[Source text]
↓↓↓

Thursday, March 16, 2023

The Wonders of Egypt and Jordan - Day 4: The Great Temples of Karnak and Luxor

February 13, 2023

The Great Temples of Karnak and Luxor

What visit to Egypt is complete without a cruise down the Nile?  Our day started early with a flight to the modern city of Luxor, where we would board our cruise ship, the Moon Goddess, and spend five of the most memorable days of our entire trip.  Today we explored the mighty temples of Karnak and Luxor.
Looking down on the barren landscape of Egypt.

Luxor has gone through several reincarnations.  In ancient Egyptian times, it was called Wassat.  Those of us who love Greek history will recognize its Greek name of Thebes, the great capital city of the New Kingdom of Egypt.  The Arabic name is Al Luxor, the "City of the Palaces." 

To better understand the temples' historical place in history, let's back up a little with a quick summary of the three major periods of ancient Egypt:  The Old Kingdom, from 2,700 to 2,200 BC, the Middle Kingdom, from 2,050 to 1,800 BC, and the New Kingdom, which started around 1,500 and lasted until about 1,100 BC.

↑↑↑

[Collected material]
↓↓↓

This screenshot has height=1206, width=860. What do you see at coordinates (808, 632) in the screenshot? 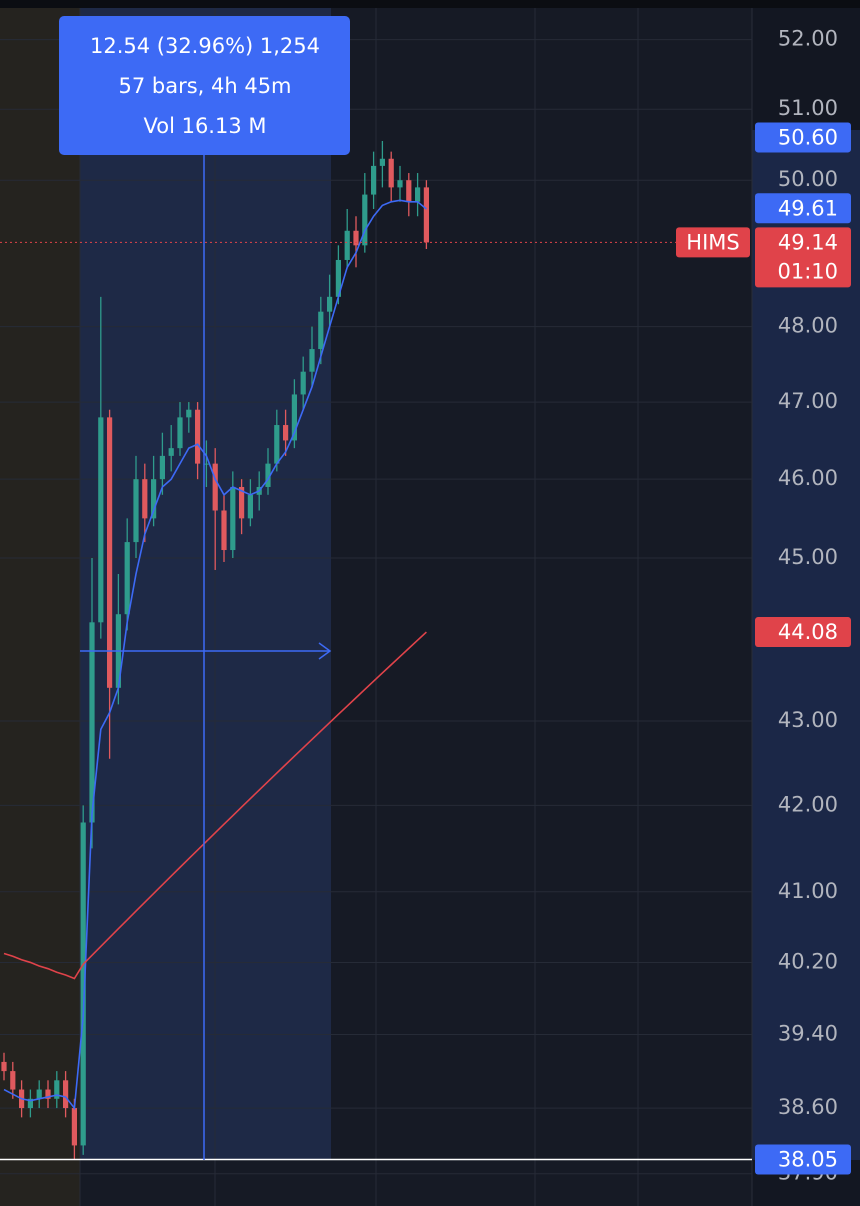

↑↑↑

[The problem] Reproduce the Egypt travel post from "The Wonders of" to "landscape of Egypt.", swapping "Moon Goddess" for "Nile Star". Rely only on the Egypt travel post.

[Task solution]
The Wonders of Egypt and Jordan - Day 4: The Great Temples of Karnak and Luxor

February 13, 2023

The Great Temples of Karnak and Luxor

What visit to Egypt is complete without a cruise down the Nile?  Our day started early with a flight to the modern city of Luxor, where we would board our cruise ship, the Nile Star, and spend five of the most memorable days of our entire trip.  Today we explored the mighty temples of Karnak and Luxor.
Looking down on the barren landscape of Egypt.